Why the City should vote Labour in the EU elections
AFTER over 30 years of working for world-leading financial institutions, I know that most people working in the City think of the Tories as both better for them personally through low income taxes, and more pro-business generally.
But the facts have changed. Today, if you work in the City and vote Conservative, let alone Ukip, you are casting a vote that could potentially destroy the very City which is your living. If Britain leaves the EU, the successful business model of the City will collapse.
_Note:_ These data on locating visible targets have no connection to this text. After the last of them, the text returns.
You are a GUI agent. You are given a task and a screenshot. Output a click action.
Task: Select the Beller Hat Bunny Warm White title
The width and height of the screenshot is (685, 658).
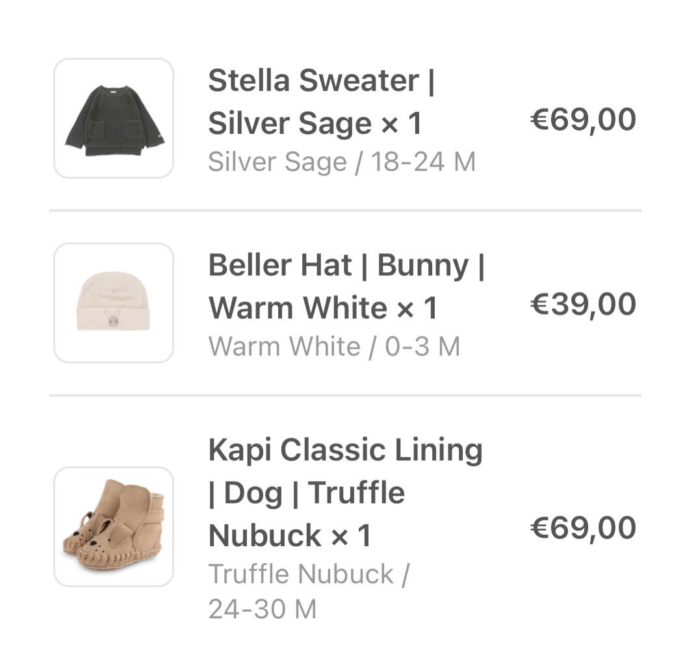pyautogui.click(x=347, y=286)
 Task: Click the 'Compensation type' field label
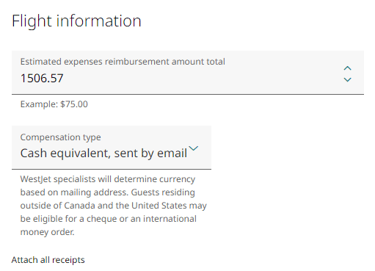click(x=60, y=137)
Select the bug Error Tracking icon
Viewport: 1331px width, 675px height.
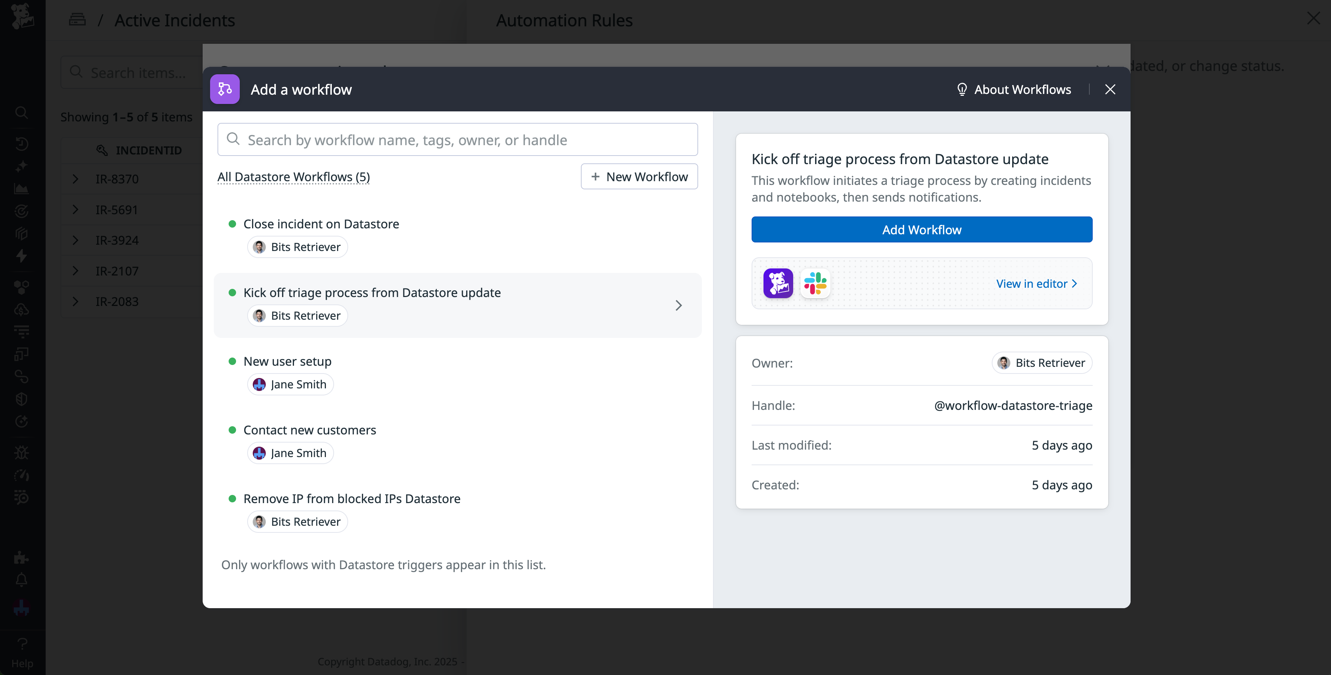(x=22, y=452)
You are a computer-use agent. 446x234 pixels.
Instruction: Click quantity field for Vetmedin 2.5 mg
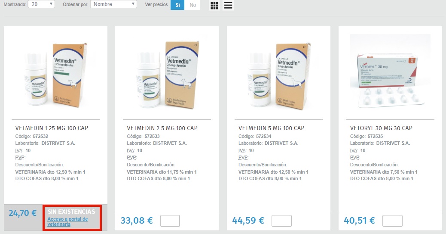pyautogui.click(x=170, y=221)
The City today owes its position to being inside the single market, able to do business across the EU as a home market, and be the global leader in trading the euro and euro-denominated securities.
David Cameron started out as leader of his party telling his members to “stop banging on about Europe”. But he has been forced by his Europhobe backbenchers and members to tack right and promise a referendum in 2017, which at best causes uncertainty and, at worst, could end in disaster.
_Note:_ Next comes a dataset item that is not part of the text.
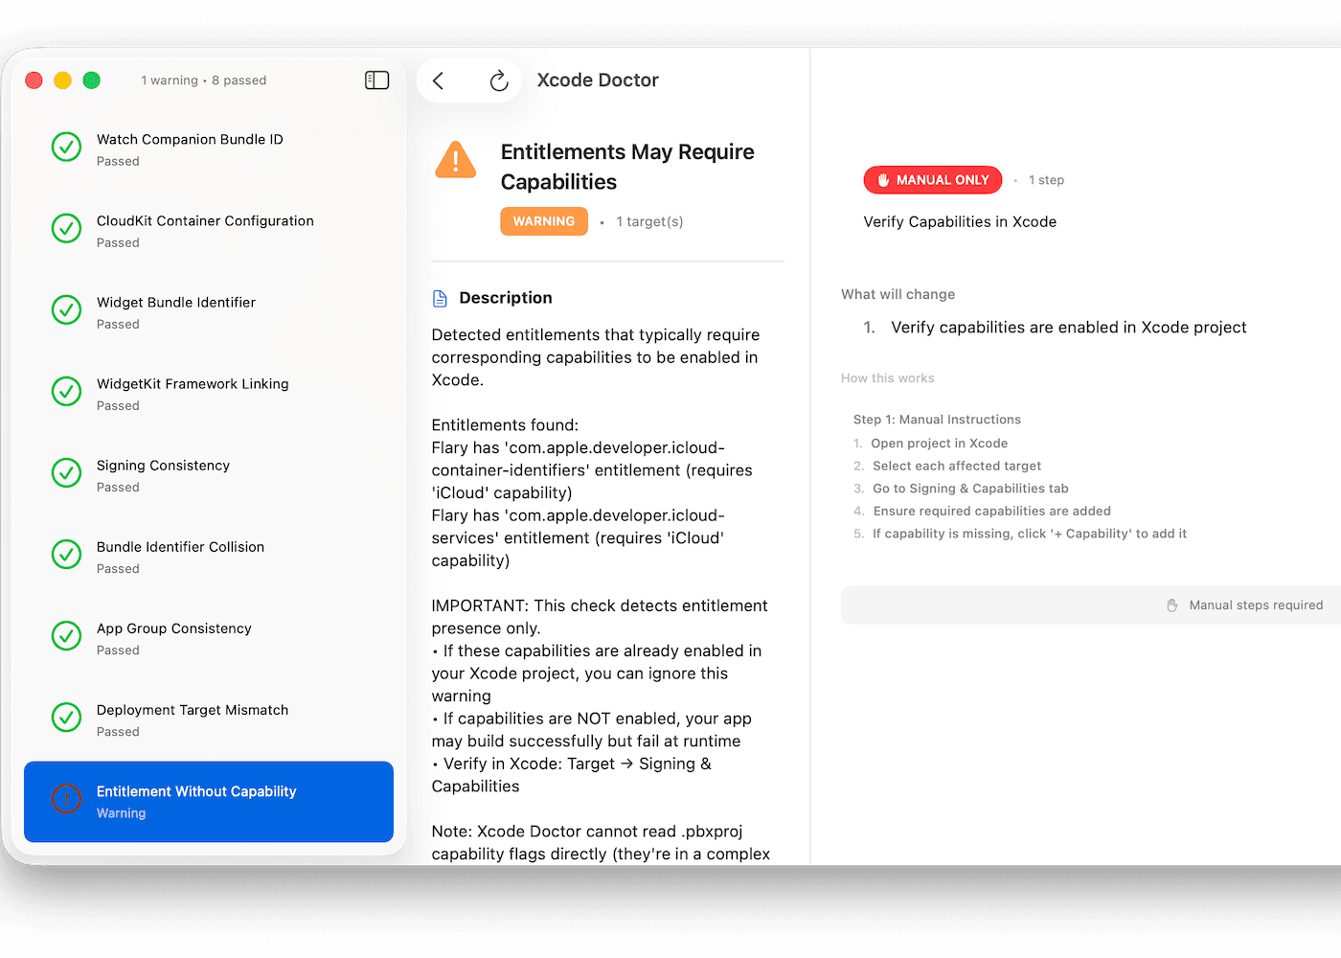Screen dimensions: 1341x958
Task: Click the green checkmark beside Signing Consistency
Action: [x=66, y=472]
Cameron is too scared to put the facts to the country: Britain cannot dictate to the rest of Europe the terms of our membership. The 27 other countries of the EU will not all agree to make changes to EU treaties to give Britain all the benefits of membership but exempt it from any obligations.
The idea that the City could survive outside the EU as a kind of gigantic Jersey or Cayman Islands is fantasy. For a start, Jersey derives much of its business as a feeder to the City within the EU. And the City could not function without being the place where Germans, French, Italians, Poles and our other European friends can move to work, play and pay taxes without having to apply for a visa. These are all the reasons why Ed Miliband has wisely ensured that, unlike the Tories, Labour will not offer an automatic referendum in the next parliament. Labour stands for stability and certainty where others stand for indecision.
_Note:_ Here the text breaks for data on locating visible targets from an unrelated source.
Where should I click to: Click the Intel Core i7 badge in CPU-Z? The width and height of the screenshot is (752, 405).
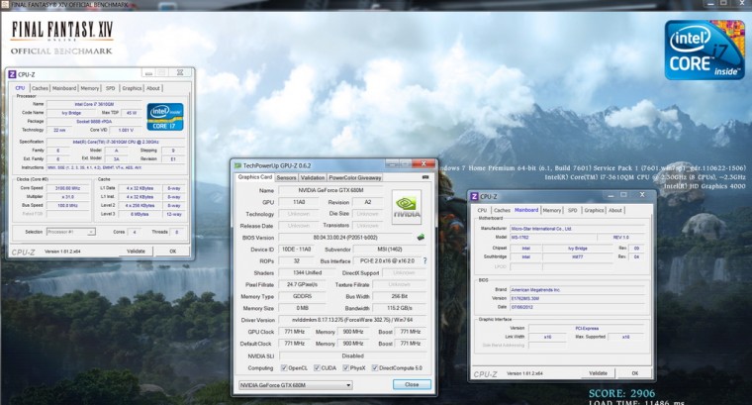click(164, 116)

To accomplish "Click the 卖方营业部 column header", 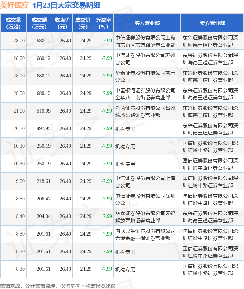I will point(212,23).
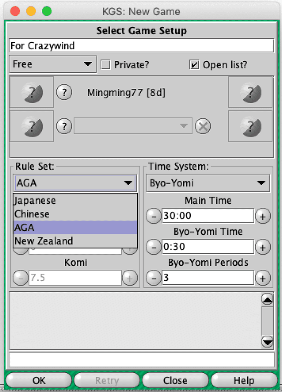282x392 pixels.
Task: Toggle the Private? checkbox
Action: (105, 65)
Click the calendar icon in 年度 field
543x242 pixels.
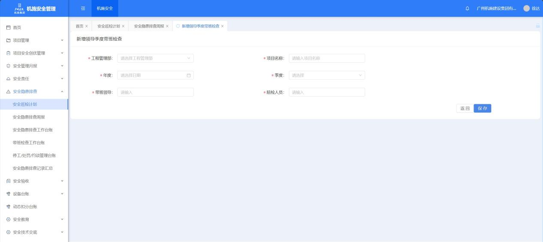tap(189, 76)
We cannot afford to risk our membership of the EU to indulge Europhobes. Cameron and the chancellor have already damaged Britain’s relations with the EU, and deprived us of influence by withdrawing the Tories from the moderate centre-right group in the European Parliament – a group which includes Angela Merkel’s CDU-CSU.
So when you cast your vote in the European elections tomorrow and the general election next year, consider this: if you value your job in the City and want to see the City continue prosper as Europe’s premier financial centre, there is now only one party left you can vote for to assure the City’s future: the Labour Party.
Tom Brown is a committee member of Labour in the City, and a former managing director at NordLB and Deutsche Bank.